Она шагнула навстречу и попала в его крепкие объятия. Забыв обо всем, они впились губами друг в друга, пока не услышали покашливания тюремного опера.
– Немного отвлекитесь. Я вас проинструктирую.
Мила смущенно отпрянула от мужа. Артемьев вытащил из встроенного шкафа одеяло и простыню, бросил на узкий диван, пояснив:
– Диван раскладывается.
Далее он достал из того же шкафа электрочайник.
– Можете заварить себе чай. Следите, чтобы не перекипела вода, а то устроите мне пожар. Можете смотреть телевизор, хотя зачем он вам? Я вас закрою снаружи, будут стучаться – никому не отвечайте.
Закончив с инструктажем, он посмотрел на часы.
– Сейчас время двенадцать. Я даю вам… – Артемьев призадумался и объявил: – Два часа.
Прежде чем выйти из кабинета, он еще раз бросил взгляд на милое лицо, стройный стан девушки и, немного подумав, с доброй усмешкой обронил, добавив время свидания:
– Я приду ровно в три, к этому времени вы должны быть одеты и готовы.
Когда за работником изолятора закрылась дверь, Смирнов вновь бросился с объятиями к своей любимой. Он, засунув руки под кофту жены, погладил ее по спине и дрожащими пальцами пытался безуспешно расстегнуть бюстгальтер. Если он это раньше проделывал одним мановением, сейчас руки его, огрубевшие в камерном быту, никак не могли разобраться в застежке волнующего женского туалета. Она мягко убрала его руки от себя и шепнула:
– Я сама.
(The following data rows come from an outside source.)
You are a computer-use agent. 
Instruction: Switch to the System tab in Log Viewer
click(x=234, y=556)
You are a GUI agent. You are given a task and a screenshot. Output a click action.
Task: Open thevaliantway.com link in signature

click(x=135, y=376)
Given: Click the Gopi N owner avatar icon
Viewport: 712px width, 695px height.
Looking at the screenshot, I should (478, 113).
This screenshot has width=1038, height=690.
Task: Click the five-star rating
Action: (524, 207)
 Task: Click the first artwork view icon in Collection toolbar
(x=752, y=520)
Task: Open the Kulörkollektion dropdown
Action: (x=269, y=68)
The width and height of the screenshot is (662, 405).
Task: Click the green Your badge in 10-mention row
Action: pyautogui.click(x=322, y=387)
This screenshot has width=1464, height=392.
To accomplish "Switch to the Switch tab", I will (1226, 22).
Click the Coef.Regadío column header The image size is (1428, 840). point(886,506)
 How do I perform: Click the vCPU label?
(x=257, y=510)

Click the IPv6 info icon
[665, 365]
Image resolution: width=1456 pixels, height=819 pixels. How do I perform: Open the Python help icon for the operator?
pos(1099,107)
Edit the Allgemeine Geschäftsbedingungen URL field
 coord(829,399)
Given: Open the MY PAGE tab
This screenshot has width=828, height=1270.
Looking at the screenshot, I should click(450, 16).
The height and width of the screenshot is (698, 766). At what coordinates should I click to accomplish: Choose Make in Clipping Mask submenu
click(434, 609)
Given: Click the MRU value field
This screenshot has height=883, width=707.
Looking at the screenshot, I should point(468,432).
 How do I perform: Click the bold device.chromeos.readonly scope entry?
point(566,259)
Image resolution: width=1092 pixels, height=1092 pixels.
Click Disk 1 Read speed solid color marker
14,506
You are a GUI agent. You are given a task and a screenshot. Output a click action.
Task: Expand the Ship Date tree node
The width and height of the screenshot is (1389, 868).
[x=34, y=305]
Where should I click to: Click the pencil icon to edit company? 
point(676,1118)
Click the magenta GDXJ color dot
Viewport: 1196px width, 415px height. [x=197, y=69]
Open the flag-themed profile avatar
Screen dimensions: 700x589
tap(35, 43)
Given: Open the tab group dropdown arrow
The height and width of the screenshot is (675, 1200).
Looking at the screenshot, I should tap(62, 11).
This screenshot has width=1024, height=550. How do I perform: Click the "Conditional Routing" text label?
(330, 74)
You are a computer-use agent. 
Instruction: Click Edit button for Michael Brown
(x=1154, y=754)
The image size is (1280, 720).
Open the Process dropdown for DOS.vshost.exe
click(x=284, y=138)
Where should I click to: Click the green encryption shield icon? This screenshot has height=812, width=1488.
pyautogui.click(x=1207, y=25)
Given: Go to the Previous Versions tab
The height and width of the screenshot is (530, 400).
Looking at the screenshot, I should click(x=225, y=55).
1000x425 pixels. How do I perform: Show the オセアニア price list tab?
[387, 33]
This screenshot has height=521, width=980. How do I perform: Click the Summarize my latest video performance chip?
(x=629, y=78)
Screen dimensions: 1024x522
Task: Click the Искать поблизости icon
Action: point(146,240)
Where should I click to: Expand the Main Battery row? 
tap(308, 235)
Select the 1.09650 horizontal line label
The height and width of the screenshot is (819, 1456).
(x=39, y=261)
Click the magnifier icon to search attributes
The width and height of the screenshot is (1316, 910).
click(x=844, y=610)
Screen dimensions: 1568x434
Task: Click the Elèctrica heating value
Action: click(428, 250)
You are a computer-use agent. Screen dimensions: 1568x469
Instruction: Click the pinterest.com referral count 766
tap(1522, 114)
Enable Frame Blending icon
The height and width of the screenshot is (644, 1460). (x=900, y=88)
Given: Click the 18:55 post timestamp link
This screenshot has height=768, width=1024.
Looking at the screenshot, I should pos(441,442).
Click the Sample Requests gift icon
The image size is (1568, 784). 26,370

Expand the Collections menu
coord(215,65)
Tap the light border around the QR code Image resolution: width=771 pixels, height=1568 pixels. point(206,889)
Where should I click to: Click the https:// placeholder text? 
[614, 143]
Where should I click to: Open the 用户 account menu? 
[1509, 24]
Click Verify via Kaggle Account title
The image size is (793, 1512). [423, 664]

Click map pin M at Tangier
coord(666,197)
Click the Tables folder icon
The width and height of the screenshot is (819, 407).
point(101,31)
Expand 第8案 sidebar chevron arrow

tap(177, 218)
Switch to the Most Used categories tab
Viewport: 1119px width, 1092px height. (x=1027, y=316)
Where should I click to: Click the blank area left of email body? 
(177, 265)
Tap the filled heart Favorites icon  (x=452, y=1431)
Потуши свет.
Смирнов задернул штору, выключил свет, но одна лампа в металлической решетке продолжала гореть, тускло освещая помещение. Он стал искать второй выключатель, но, не обнаружив его, решил, что лампа выключается со стороны коридора. Унимая внутреннюю дрожь, он разложил диван и застелил его простыней. Закончив с делом, Смирнов повернулся к жене и пошатнулся от внезапно прилившей к голове крови – перед ним предстала она в совершенно нагом виде. Ее прекрасное тело белело в полумраке кабинета соблазнительными формами, излучая неодолимое желание близости.
– Какая же ты, Людочка! – восхищенно выдохнул Смирнов и, подойдя к ней, упал на колени, прижавшись головой к груди. – Любовь моя, я так скучал по тебе!
Когда они очнулись, вырвавшись из плена страстной любви, Смирнов взглянул на часы и ахнул:
– Осталось полчаса! Почему, ну почему время летит так быстро?! Остановись же, замедлись, проклятое!
Они быстро оделись, Смирнов убрал простыню, собрал диван.
– Я сейчас приготовлю поесть, – сказала Мила, взяв в руку сумку с передачей. – А ты поставь чайник.
– Не надо, я все возьму в камеру, и там поедим с ребятами, – отказался он от предложения жены и притянул ее к себе. – Люда, иди ко мне, я так соскучился по тебе. Посидим, поговорим.
Мила опустила сумку на пол и села мужу на колени. Тот, уткнувшись носом в ее волосы, тихо проговорил:
– Люда, это наше последнее свидание. Я тебя больше не увижу.
– Почему так говоришь? – удивленно вскинула она голову. – Я к тебе и в Иркутск буду приезжать.
– Нет, этого не случится.
– Почему же?
– Ты слишком красива, чтобы меня ждать десять лет.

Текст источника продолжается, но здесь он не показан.